Passage shown
↓↓↓

Store coming soon. Please contact to commission a custom portrait. Scroll down to read more.
My work is concerned with relationships: the push and pull between Painting and Drawing as disciplines, the merging of digital processes and natural mediums, and the clashing of disparate styles. My weapons of choice are acrylic markers, pens, and paint on smooth, hot-press watercolor paper as well as a digital pencil on the slick glass screen of a tablet. I enjoy working digitally as well as traditionally and generally combine the 2 modes of art making in my studio practice. I am deeply interested in mark making as an individual avenue of expression apart from imagery and symbolism, and love to explore the perceived boundaries between line and form.
The imagery and narratives employed in my work are personal reflections, fragmented and kaleidoscopic, on childhood trauma and living with mental illness. The mythological and occult iconography is a response to my religious upbringing. The images I create are intended to be humorous yet sad, thoughtful yet ridiculous, strange yet familiar. I place myself in my work using various characters, specifically Minotaurs, rabbits and hares, Pinocchio figures, figures with animal skulls for heads, and two-headed animals.

↑↑↑

Dataset excerpt
↓↓↓

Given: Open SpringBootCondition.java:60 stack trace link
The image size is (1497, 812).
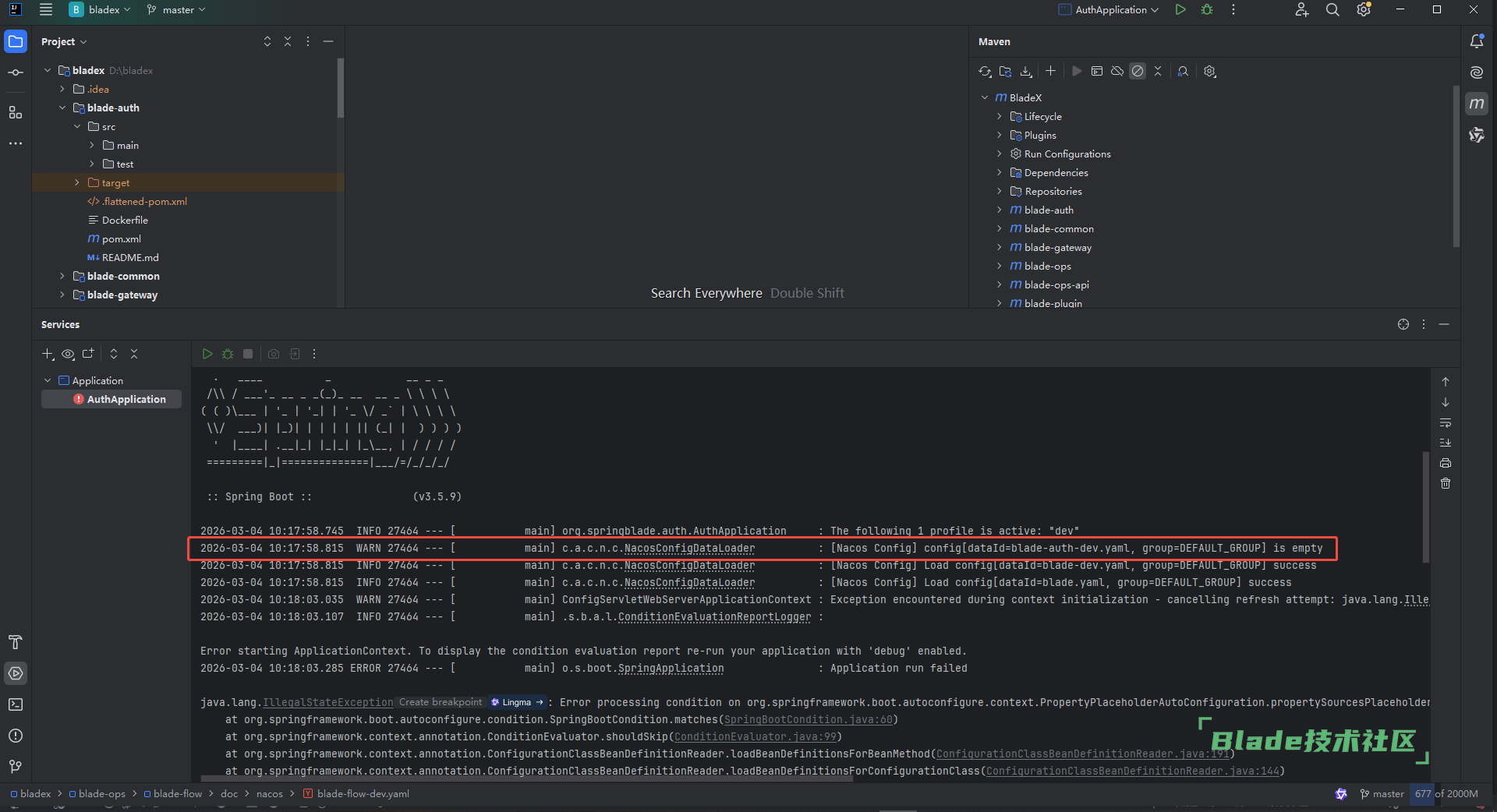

↑↑↑

What this exercise asks
• 1. Revise the artist statement by repeating everything from "Store coming soon." down to "line and form.", substituting "oil pastels" for "acrylic markers".
• 2. Decide whether each statement agrees with the artist statement, answering yes or no and quoting the deciding words: (a) The artist works only by traditional means and avoids digital tools. (b) The mythological and occult iconography is a response to the artist's religious upbringing. (c) The store is already open.

The replies
• 1.
Store coming soon. Please contact to commission a custom portrait. Scroll down to read more.
My work is concerned with relationships: the push and pull between Painting and Drawing as disciplines, the merging of digital processes and natural mediums, and the clashing of disparate styles. My weapons of choice are oil pastels, pens, and paint on smooth, hot-press watercolor paper as well as a digital pencil on the slick glass screen of a tablet. I enjoy working digitally as well as traditionally and generally combine the 2 modes of art making in my studio practice. I am deeply interested in mark making as an individual avenue of expression apart from imagery and symbolism, and love to explore the perceived boundaries between line and form.

• 2.
(a) No: "I enjoy working digitally as well as traditionally and generally combine the 2 modes of art making in my studio practice."
(b) Yes: "The mythological and occult iconography is a response to my religious upbringing."
(c) No: "Store coming soon."